Woe to me if I say “I am a Christian” – possibly with a side-glance at others who in my opinion are not, or at an age that is not or at a cultural tendency flowing in the opposite direction. Then my so-called Christianity threatens to become nothing but a religious form of self-affirmation. I “am” not a Christian; I am on the way to becoming one – if God will give me the strength. Christianity is nothing one can “have”; nor is it a platform from which to judge others. It is a movement. I can become a Christian only as long as I am conscious of the possibility of falling away…The real danger is that of becoming within myself unchristian, and it is greatest when my will is most sure of itself. I have absolutely no guarantee that I shall be privileged to remain a follower of Christ save in the manner of beginning, of being en route, of becoming, trusting, hoping and praying.\ — Roman Guardini, The Lord

MY LORD GOD, I have no idea where I am going. I do not see the road ahead of me. I cannot know for certain where it will end. Nor do I really know myself, and the fact that I think I am following your will does not mean that I am actually doing so. But I believe that the desire to please you does in fact please you. And I hope I have that desire in all that I am doing. I hope that I will never do anything apart from that desire. And I know that if I do this you will lead me by the right road, though I may know nothing about it. Therefore I will trust you always though I may seem to be lost and in the shadow of death. I will not fear, for you are ever with me, and you will never leave me to face my perils alone.\ — Thomas Merton, Thoughts in Solitude

Polemic is the order of the day. Thoughtful discourse is abased by a microsecond culture. The immediacy of communication incites a concomitant urge to respond in kind, and bereft of meaningful, authentic human contact as a touchstone for empathy, we have created a subhuman storm of whispers. Any feeling or notion can find immediate confirmation, and where can this help but lead? We are like ships, navigating by lights we carry with us, rather than looking outside of ourselves to a fixed point of reference.

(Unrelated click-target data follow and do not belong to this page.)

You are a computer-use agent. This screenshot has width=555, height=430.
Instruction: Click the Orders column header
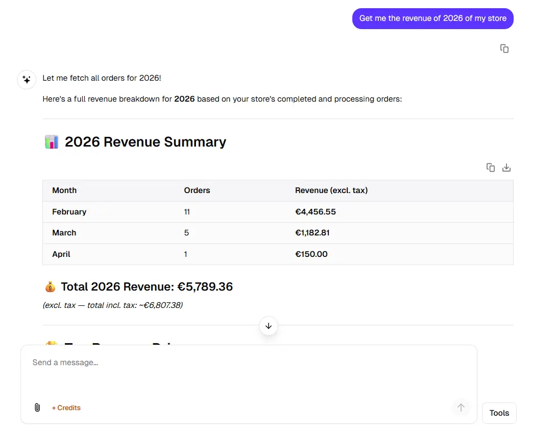[x=197, y=190]
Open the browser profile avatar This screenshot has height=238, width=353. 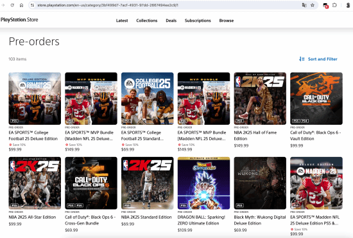(x=348, y=5)
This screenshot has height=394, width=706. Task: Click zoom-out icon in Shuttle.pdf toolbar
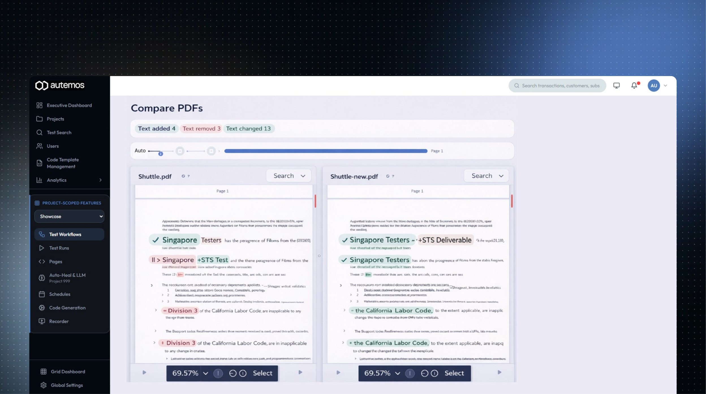tap(233, 373)
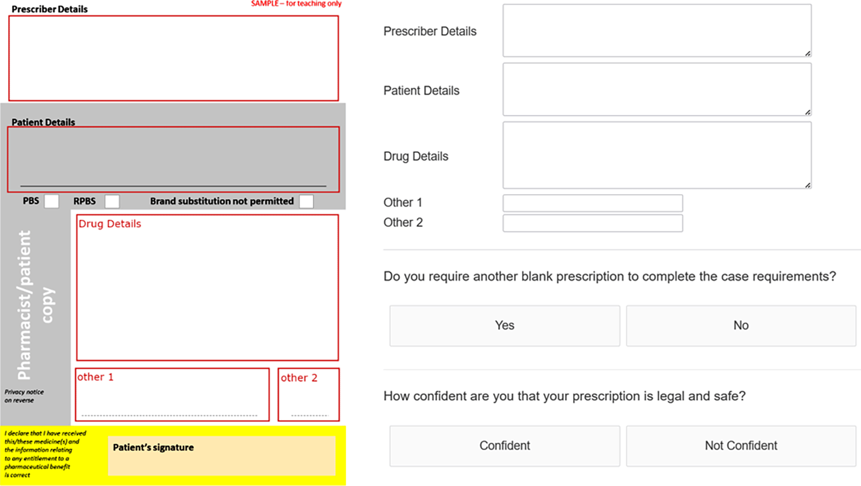Viewport: 861px width, 486px height.
Task: Tick the RPBS checkbox
Action: click(x=112, y=201)
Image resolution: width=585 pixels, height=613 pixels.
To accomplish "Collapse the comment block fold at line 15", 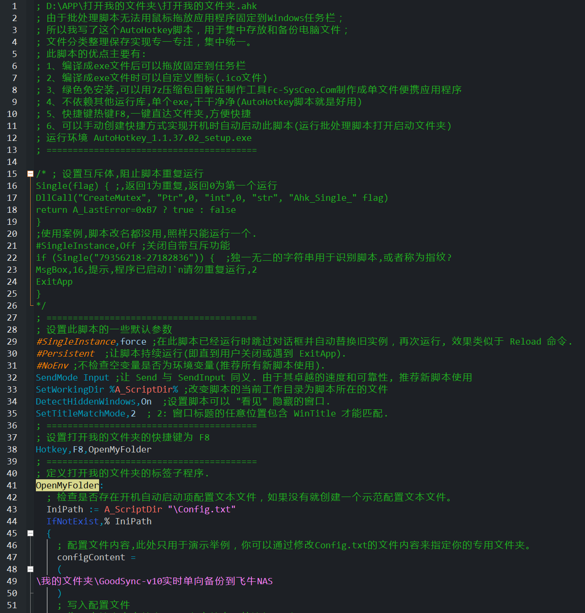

As Christians, we trust because we know God will not test us beyond our strengths. Likewise, we must beware, for the greatest obstacles to salvation are the walls that we pile up on our own, out of our misplaced passions or secret vanities. We can indeed find comfort in Truth, and fly there for refuge. What we cannot do is let comfort become complacency. Scripture is clear on what is to be expected of those to whom much is given.

Lord, keep us ever mindful of who we are, what we are about, and inspire in us humilitas et caritas. Rescue us from the cells we have built for ourselves and help us to remember with kindness our fellow prisoners.